:: Exercise requirements ::
This exercise calls for a copy of every line in the listing below that carries the word "will".

:: Supplied records ::
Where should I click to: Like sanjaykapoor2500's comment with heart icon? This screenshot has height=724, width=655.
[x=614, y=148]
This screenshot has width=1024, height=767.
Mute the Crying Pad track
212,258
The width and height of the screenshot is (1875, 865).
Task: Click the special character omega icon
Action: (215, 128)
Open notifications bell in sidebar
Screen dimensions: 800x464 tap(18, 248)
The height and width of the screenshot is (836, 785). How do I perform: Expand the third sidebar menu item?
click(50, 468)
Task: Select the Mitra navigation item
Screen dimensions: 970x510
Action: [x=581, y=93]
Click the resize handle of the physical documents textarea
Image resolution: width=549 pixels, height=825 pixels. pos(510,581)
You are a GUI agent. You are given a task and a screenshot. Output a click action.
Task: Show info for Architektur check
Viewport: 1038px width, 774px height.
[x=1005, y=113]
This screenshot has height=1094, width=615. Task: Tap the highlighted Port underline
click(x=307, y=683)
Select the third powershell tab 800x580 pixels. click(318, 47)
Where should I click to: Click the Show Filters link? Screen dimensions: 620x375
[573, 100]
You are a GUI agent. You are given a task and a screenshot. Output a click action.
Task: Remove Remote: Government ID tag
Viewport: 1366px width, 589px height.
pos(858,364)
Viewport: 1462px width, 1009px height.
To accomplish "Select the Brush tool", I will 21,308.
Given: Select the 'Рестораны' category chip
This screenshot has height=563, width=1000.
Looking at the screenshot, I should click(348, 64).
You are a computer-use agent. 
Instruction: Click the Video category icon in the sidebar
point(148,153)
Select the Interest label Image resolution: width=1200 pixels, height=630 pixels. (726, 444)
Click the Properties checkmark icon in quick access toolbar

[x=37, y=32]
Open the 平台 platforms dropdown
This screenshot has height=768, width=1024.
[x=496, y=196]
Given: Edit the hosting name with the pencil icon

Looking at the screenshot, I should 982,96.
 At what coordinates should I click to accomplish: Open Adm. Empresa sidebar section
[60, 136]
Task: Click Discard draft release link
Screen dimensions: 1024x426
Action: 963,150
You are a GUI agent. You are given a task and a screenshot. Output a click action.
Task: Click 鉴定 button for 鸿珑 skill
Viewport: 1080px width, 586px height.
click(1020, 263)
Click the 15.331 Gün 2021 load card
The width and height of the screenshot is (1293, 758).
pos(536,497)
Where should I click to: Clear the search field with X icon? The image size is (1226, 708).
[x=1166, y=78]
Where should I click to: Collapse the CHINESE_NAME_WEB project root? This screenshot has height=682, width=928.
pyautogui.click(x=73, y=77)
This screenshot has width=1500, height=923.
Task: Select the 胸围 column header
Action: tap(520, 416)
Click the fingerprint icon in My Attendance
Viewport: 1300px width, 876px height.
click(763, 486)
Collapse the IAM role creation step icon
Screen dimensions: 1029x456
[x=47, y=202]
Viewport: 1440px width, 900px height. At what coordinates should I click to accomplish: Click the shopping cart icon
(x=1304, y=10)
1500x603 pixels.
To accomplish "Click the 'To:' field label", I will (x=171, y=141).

:: Answer section ::
To accomplish "Select the Brush tool", I will 21,308.
To accomplish "Click the 'To:' field label", I will (x=171, y=141).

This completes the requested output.